The Public Utility Workers Union (PUWU) has called on government to expedite proposed dialogue with labour and other key stakeholders before taking a firm decision on the private sector participation in the Electricity Company of Ghana (ECG).

“The long delay on the part of government concerning this consultation process creates the impression that the President is dragging his feet on the issue, Michael Adumatta Nyantakyi, General Secretary of the PUWU, said at a press conference in Accra.

In the course of his campaign, the then candidate Nana Addo Dankwa Akufo-Addo promised that should he be elected as president he would undertake consultations with stakeholders including labour, before taking a decision on the ECG privatization.

The matter in issue is the planned concession arrangement of the Electricity Company of Ghana (ECG) as part of the programmes under the US Millennium Challenge Compact II.

Under the Compact, Ghana is to receive a grant of US$498.2 million to revamp the energy sector. A major condition precedent for accessing this grant is the private sector participation in ECG.

According to PUWU, a subsidiary to the Trades Union Congress (TUC), it is not against the Compact in principle but rather opposed to the handing over of ECG to a private entity for 25 years.

“The Union is also against the single concession which is tantamount to creating a virtual private monopoly in the electricity distribution,” Adumatta Nyantakyi noted.

The General Secretary believes that the concessionaire would not have any commitment to the social dimension of ECG’s operation, which will adversely affect rural electrification and undermine government’s “One District, One Factory” agenda.

For him, “Tariffs will go up as experiences in other countries have shown. The private investor is interested to see hikes in tariffs to boost its profit objective. This will definitely defeat the government’s promise to reduce electricity tariffs.”

PUWU condemned Senior Minister, Yaw Osafo Marfo’s comments on the Compact’s requirement that government should settle its indebtedness before the new investor takes over ECG.

“Though the Senior Minister saw the need to renegotiate aspects of the Compact, a view we strongly support; the handover of ECG to the private investor is more or less akin to ‘Robbing Peter to Pay Paul.”

Furthermore, PUWU described United States Ambassador to Ghana, Robert Jackson’s remarks that it was too late in the day for renegotiation and government should go ahead with implementation of the Compact, as unfortunate.

“We see it as tacit blackmail of the Ghana government.
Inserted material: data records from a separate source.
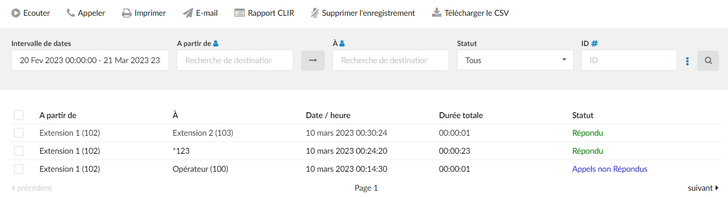The image size is (728, 197).
Task: Toggle the select-all header checkbox
Action: [18, 115]
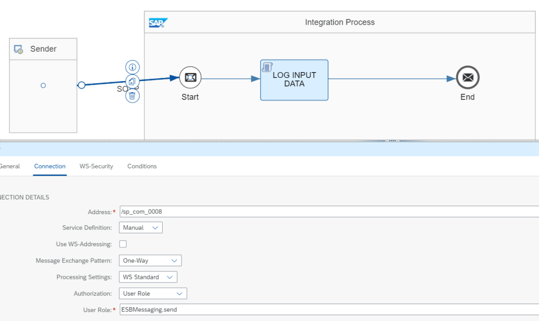Click the trash delete icon on connector
The width and height of the screenshot is (539, 321).
[x=133, y=96]
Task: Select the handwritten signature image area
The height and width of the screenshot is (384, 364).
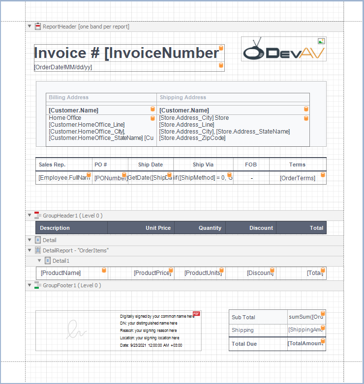Action: click(75, 330)
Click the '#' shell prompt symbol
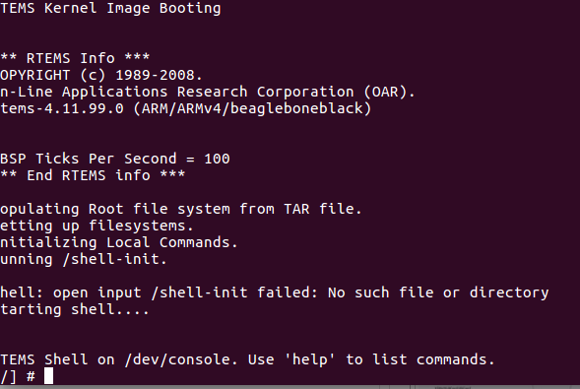This screenshot has height=389, width=580. (x=31, y=377)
This is because the Compact II has provisions for amendments and suspensions among others,” the Union explained.

In taking a decision on the Compact, the Union thinks that government has a choice between one that satisfies the profit motive of a foreign investor or that which will in the long-term help contribute money to the consolidated fund.

“It is a choice between an option that will lead to repatriation of profits from Ghana as against an option that the profits will be retained in the country. Accordingly, the government must take a decision primarily for the benefit of Ghana.”